For affected taxpayers, Notice 2020-65 originally postponed the due date for the withholding and repayment of the applicable taxes until the period beginning on January 1, 2021, and ending on April 30, 2021.
The guidance also provided that the amount of such wages or compensation paid for a bi-weekly pay period must be less than the threshold amount of $4,000, or the equivalent threshold amount with respect to other pay periods.
The CAA requires the IRS to ensure that Notice 2020-65 is now applied by substituting “December 31, 2021,” for “April 30, 2021,” and by substituting “January 1, 2022,” for “May 1, 2021,” in each place it appears. In response, the relief provided by Notice 2020-65 is modified as follows:
For Affected Taxpayers, the due date for the withholding and payment of Applicable Taxes is postponed until the period beginning on January 1, 2021, and ending on December 31, 2021.
Thus, the due date for deferred applicable taxes to be repaid has now been extended from April 30, 2021, to December 31, 2021. Interest, penalties and additions to tax will begin to accrue on January 1, 2022, for any unpaid applicable taxes.
Because December 31, 2021, is a legal holiday, payments made on January 3, 2022 (the next day that’s not a Saturday, Sunday or legal holiday) will be considered timely. Interest and penalties still begin to accrue on January 1, 2022, if payments aren’t made by January 3, 2022.

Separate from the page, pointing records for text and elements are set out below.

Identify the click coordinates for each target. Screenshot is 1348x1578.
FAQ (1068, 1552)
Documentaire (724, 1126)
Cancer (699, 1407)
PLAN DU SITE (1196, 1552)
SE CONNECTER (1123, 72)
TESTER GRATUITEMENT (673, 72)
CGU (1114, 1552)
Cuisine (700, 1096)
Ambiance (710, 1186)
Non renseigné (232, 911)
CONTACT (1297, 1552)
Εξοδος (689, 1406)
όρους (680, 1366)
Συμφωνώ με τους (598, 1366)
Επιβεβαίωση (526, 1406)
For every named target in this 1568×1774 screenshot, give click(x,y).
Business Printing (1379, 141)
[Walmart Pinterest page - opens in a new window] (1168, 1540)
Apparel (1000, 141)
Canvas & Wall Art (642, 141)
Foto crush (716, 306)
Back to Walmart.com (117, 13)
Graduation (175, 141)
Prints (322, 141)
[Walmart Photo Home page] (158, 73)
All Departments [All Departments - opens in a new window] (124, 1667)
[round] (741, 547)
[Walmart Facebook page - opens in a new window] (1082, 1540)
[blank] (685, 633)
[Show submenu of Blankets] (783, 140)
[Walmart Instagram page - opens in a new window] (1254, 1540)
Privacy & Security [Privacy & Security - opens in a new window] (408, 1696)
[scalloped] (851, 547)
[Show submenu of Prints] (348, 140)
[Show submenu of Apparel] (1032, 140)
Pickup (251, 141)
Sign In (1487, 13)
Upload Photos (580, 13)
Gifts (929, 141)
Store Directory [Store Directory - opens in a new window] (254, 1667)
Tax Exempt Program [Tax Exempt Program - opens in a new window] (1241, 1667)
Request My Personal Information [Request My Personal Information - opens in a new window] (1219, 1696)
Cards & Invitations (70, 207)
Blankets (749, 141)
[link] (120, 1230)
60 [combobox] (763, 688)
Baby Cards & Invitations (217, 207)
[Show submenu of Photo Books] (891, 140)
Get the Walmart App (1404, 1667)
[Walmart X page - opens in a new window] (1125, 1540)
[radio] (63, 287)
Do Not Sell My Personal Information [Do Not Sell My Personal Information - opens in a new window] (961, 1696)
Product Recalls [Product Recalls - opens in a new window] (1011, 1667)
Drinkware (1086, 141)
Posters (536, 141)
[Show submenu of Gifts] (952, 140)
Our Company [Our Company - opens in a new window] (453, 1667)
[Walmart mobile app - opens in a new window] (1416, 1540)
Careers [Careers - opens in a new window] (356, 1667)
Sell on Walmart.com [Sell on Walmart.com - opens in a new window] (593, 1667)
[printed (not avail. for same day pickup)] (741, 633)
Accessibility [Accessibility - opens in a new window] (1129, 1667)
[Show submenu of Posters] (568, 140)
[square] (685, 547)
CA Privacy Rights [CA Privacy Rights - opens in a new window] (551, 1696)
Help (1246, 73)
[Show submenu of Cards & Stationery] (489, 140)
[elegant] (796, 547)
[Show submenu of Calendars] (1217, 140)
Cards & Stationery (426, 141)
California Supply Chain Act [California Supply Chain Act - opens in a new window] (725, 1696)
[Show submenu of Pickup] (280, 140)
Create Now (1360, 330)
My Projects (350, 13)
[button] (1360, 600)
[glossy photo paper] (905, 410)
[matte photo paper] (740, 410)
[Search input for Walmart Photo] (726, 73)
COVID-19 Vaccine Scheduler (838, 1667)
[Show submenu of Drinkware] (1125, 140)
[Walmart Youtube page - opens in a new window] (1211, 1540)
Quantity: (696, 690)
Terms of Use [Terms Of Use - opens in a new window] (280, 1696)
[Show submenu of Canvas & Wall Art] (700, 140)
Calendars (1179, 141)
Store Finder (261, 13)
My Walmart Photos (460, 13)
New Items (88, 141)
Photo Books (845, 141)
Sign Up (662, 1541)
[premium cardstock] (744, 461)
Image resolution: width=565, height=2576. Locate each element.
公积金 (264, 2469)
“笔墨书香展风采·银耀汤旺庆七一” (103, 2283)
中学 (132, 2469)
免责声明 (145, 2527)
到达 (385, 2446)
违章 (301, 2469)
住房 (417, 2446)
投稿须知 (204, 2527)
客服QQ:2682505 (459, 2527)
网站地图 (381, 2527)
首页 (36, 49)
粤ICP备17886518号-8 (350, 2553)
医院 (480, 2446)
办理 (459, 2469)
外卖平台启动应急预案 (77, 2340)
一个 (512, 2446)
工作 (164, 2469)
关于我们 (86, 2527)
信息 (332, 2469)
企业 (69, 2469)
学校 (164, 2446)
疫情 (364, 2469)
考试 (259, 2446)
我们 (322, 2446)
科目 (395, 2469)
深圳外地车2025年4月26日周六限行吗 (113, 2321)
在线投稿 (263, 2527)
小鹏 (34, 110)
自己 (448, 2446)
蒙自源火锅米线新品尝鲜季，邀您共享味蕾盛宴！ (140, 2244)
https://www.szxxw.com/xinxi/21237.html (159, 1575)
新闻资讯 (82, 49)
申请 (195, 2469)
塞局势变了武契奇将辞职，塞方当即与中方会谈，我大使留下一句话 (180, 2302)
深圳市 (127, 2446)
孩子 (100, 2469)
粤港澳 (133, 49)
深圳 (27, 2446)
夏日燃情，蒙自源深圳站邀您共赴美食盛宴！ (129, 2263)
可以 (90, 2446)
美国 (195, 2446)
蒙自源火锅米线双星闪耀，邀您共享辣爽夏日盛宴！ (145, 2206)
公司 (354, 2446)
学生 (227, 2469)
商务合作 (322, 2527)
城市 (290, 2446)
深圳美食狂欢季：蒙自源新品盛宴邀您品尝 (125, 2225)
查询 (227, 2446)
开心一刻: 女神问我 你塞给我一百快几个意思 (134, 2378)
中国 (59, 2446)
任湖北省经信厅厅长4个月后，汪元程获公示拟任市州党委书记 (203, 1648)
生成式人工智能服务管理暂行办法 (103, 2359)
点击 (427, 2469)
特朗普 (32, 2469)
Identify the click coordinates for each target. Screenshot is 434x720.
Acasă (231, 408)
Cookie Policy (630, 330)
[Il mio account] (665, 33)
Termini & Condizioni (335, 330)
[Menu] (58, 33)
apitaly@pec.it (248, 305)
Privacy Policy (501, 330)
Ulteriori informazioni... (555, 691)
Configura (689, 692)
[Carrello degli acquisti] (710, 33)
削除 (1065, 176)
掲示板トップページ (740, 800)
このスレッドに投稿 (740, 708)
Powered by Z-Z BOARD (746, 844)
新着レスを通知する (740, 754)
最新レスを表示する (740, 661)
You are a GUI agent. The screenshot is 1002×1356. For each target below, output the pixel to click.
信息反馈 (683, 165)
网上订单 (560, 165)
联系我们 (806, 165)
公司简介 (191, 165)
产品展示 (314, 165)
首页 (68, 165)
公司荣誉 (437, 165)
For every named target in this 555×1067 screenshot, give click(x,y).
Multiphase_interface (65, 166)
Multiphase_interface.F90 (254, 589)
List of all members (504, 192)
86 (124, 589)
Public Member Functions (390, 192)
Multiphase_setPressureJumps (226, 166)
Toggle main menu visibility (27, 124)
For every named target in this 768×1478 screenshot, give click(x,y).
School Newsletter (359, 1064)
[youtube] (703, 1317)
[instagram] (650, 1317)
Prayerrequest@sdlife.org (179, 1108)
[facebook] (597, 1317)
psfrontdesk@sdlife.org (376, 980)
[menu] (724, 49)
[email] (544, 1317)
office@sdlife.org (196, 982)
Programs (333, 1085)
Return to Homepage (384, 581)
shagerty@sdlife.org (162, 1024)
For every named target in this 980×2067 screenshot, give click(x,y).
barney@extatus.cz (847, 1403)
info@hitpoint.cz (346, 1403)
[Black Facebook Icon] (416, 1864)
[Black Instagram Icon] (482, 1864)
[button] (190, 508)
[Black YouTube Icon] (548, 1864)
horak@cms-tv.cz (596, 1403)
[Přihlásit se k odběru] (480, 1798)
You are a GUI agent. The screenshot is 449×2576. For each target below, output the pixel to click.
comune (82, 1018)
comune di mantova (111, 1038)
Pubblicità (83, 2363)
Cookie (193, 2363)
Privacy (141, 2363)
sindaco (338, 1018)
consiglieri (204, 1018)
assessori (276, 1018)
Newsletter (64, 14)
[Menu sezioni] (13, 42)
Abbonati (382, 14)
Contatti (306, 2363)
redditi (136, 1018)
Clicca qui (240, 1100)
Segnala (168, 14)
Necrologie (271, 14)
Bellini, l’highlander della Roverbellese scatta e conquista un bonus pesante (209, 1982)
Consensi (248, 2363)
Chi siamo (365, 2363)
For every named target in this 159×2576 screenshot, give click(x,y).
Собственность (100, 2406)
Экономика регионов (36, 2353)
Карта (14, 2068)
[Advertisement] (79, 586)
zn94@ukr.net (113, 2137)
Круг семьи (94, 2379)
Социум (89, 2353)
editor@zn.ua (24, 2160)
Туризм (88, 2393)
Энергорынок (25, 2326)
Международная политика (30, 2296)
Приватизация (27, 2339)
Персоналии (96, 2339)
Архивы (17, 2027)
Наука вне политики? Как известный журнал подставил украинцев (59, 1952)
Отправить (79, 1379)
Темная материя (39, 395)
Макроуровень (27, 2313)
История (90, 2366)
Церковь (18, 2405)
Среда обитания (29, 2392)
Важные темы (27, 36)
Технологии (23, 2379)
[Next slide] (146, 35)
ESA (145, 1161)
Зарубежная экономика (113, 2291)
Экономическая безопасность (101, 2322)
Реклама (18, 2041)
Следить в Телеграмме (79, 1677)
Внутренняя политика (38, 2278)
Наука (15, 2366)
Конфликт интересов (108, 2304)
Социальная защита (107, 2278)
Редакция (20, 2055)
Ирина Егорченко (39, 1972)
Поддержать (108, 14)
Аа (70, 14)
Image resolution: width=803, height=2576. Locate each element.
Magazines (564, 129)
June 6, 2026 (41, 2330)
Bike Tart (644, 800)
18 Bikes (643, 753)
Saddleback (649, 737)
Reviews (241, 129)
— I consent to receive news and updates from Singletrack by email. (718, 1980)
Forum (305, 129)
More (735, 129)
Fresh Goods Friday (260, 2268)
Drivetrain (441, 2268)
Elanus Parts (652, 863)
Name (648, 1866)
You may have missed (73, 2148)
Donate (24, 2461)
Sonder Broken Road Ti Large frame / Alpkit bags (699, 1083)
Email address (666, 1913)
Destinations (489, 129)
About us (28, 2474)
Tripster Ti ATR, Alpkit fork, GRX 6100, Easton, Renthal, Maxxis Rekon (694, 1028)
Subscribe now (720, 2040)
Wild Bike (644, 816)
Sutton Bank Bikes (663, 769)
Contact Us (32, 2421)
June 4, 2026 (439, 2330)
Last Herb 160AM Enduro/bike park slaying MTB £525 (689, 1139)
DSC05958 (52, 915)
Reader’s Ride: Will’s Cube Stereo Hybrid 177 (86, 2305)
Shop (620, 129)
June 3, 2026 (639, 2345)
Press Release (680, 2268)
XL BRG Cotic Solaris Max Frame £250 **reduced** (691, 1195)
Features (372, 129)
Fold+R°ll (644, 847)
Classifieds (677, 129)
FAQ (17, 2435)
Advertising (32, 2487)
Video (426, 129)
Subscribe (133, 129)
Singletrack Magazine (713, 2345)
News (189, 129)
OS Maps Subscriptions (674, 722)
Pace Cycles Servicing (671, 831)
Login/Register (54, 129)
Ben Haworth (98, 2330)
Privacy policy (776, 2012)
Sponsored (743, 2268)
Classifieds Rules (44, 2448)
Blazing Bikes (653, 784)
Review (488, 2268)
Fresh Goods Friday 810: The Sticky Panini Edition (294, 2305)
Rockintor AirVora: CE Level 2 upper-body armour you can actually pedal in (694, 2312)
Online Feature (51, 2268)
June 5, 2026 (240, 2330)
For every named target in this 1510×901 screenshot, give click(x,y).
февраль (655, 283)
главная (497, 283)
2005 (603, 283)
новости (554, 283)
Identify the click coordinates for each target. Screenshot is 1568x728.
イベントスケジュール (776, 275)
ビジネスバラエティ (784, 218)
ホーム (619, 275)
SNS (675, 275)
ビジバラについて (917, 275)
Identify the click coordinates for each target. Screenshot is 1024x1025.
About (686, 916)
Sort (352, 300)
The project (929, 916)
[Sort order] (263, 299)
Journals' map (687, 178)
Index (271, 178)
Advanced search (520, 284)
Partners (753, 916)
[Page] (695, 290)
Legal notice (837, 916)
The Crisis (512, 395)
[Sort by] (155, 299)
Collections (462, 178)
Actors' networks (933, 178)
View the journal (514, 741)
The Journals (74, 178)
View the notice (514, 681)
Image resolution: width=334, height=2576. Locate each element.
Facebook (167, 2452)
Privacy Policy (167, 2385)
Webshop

An affected taxpayer may, if necessary, arrange to otherwise collect the total applicable taxes from an employee. Presumably, this “if necessary” rule covers a situation in which an employee leaves an affected taxpayer’s employment before the full amount of applicable taxes are withheld.
If your organization opted to avail itself of the payroll tax deferral (it was not required), the newly extended deadline likely comes as welcome relief.